An increasing number of international students are obtaining permanent residency in Canada, a report by Statistics Canada has shown.
According to the report, three in every 10 international students who arrived in Canada after 2000 have transitioned to becoming permanent Canadian immigrants within 10 years of receiving their study visa.
The report also shows that half of all master’s degree students, and six in every 10 doctoral degree students, became Canadian permanent residents within the same period.
International students in non-university post-secondary education account for a particularly interesting stat – the number of these students who obtained permanent residency in Canada more than doubled between 2010 and 2014, compared to their population between 2000 and 2004.
According to Canada’s Immigration Department, Immigration, Refugees and Citizenship Canada (IRCC), the international student population in Canada increased from 122,700 to 642,500 between 2000 and 2019.
As Canada provided increasingly better benefits for international students, the number increased more and more, as is evident in the more than 400 per cent increase in the number of international students to arrive in Canada in the two decades since the turn of the millennium.
Canadian work experience and higher paying jobs act as the main drivers for international students making the transition to becoming Canadian immigrants, the study shows.
International students with Canadian work experience during their period of study in the country – or after graduation – were more likely to receive Canadian PR, with 60 per cent successful transitions.
Moreover, international students with higher paying jobs also had greater chances of becoming permanent Canadian residents; 87 per cent of all international students who arrived in Canada between 2005 and 2009, and had an annual salary of at least $50,000, successfully obtained permanent residency in Canada.
In comparison, only 46 per cent of the international students who got their study permits during the same period and had an annual income below $20,000 received Canadian PR.
The Canadian government has historically appreciated the international student population, and values them as an important part of the Canadian workforce, given their relatively young age, Canadian credentials, and proficiency in English or French – one of Canada’s two official languages.

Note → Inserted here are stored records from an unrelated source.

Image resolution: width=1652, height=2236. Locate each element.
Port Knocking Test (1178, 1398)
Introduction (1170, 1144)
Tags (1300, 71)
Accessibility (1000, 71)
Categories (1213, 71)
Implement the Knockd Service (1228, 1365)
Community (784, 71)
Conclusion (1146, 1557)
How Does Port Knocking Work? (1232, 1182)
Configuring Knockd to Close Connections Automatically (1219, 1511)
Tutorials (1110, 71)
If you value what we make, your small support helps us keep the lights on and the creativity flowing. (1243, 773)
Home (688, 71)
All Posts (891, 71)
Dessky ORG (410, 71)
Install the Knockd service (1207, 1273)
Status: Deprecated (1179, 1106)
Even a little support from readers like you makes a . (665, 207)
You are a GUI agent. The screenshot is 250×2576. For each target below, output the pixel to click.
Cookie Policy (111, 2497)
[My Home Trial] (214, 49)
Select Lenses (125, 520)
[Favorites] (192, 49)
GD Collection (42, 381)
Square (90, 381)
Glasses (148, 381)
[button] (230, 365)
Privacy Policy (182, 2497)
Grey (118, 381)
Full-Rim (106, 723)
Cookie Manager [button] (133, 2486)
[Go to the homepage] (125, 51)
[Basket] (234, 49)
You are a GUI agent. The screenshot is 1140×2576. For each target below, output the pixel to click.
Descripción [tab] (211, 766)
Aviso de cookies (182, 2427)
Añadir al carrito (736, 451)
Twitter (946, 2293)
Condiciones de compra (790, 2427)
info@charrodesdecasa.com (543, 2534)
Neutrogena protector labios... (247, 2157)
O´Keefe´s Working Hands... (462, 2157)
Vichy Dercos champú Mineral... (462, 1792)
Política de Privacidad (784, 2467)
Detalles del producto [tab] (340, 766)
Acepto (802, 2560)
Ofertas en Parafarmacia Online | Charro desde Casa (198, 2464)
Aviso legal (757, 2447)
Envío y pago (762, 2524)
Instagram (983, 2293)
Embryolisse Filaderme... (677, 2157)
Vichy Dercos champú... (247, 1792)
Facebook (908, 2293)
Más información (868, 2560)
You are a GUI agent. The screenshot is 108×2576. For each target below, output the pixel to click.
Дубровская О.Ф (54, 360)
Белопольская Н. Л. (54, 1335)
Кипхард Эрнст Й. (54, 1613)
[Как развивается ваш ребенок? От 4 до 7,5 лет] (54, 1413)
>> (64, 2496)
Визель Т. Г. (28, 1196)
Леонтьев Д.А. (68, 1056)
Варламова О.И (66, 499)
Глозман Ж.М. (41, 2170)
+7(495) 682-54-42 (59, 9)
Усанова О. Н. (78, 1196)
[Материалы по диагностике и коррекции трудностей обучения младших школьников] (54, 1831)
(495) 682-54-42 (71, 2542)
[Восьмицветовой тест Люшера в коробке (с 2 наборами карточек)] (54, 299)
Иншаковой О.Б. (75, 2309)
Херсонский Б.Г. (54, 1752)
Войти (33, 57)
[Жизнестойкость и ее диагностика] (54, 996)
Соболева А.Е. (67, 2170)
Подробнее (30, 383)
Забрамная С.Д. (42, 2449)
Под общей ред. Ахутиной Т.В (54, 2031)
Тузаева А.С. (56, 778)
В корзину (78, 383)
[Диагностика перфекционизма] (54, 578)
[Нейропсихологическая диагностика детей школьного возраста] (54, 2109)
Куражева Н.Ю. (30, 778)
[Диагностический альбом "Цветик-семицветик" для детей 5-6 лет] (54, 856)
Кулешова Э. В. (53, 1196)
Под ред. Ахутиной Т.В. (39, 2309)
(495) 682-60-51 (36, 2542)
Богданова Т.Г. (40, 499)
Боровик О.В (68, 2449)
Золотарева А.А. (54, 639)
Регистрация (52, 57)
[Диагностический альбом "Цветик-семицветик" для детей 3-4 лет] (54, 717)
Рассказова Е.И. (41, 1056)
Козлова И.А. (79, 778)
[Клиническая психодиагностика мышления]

The Canadian government also encourages international students to apply for a Post Graduation Work Permit (PGWP), which allows graduates from a designated learning institution (DLI) to work for Canadian employers and gain work experience in the country.
This work experience often proves to be invaluable to international students, given that they can use this experience to apply for permanent resident status in Canada through the Canadian Experience Class (CEC).